From May 10th to July 27th 2019, 29 ARTS IN PROGRESS gallery in Milan (Via San Vittore 13) will host the exhibition “Polaroids and more” by renowned fashion photographer Gian Paolo Barbieri, 2018 Lucie Awards Honoree for Outstanding Achievement in Fashion.

Curated by Giovanni Pelloso, this special exhibition traces Gian Paolo Barbieri’s use of instant photography and comprises more than 120 Polaroid photographs never exhibited before and taken in the last 30 years.

A first series of portraits and figure studies depict the world of fashion and its protagonists, an exciting and insightful behind-the-scenes work.
According to Barbieri, fashion photography has to reflect a scene, a performance, theatre, as close to reality as it might be.
It has to channel beauty, metaphor, reality. Standing right at the centre of that scene is a woman, often animated by a playful, irreverent irony. A woman who is able to convey an upsetting deal of ambiguity and mystery, which on the other hand spare her a miserable reduction to object.
Pictured as she is, this woman is no myth. It’s a “real” picture and reflects Barbieri’s own great belief: women’s real essence is a secret, strongly aiming to remain secret.
This view explains Barbieri’s admiration for Women’s everlasting yet ever-changing beauty, but also his awareness of how rich and full of infinite metamorphosis the female personality is.
Barbieri’s shots are stunning and magic, dreamlike and playful, ironic and theatrical. Seducing shots. The plain surface of the picture turns into a “seducing object”, an exciting invitation to imagine and fantasise. A whole territory full of mysteries, ready for the eye to explore, and discover.

Viewers can peek behind the lens to see the making of fashion photography in Gian Paolo Barbieri work able to describe the most human side of his subjects, be they iconic top models or Polynesian natives. A second body of works is indeed dedicated to indigenous people in their natural environment, to captivating nudes often conceived as preparatory works, and to flowers, the great passion of the artist.

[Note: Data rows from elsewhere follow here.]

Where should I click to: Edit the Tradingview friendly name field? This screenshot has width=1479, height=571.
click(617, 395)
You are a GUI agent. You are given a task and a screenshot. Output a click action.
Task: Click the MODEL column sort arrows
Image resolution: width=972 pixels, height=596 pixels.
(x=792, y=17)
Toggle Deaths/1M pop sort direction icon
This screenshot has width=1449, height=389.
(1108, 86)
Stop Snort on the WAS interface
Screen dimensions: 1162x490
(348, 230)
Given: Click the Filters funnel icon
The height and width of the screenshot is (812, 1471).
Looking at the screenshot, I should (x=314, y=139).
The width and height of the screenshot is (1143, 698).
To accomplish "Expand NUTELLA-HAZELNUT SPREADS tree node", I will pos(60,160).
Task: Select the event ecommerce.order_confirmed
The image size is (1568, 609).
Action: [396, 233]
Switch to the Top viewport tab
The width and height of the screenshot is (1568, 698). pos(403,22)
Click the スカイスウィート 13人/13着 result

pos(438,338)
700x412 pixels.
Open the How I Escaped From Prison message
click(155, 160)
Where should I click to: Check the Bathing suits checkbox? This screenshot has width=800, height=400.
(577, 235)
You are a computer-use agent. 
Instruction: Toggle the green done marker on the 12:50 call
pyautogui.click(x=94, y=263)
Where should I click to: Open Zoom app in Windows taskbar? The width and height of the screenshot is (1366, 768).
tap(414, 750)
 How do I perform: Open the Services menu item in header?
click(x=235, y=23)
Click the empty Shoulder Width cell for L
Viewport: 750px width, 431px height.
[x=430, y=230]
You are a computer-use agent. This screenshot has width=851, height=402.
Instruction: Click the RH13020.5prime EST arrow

Sixty years before smartphones and Instagram, Gian Paolo Barbieri was using his Polaroid camera to capture on-the-spot impressions from life that he could later incorporate into his art.
Many of these small, intimate photographs convey tenderness and vulnerability, others depict a toughness and immediacy.
Unlike the highly crafted images Barbieri staged in the studio and became famous for, these disarming pictures are marked by spontaneity and invention. Together, they offer insight into the artist’s great career.

Another great preview will be a selection of new works inspired by the work of William Shakespeare, which Barbieri has been working on for about three years, in the fourth centenary of his death: «As I’ve always liked to do – Barbieri says – drawing on the past and looking to the future».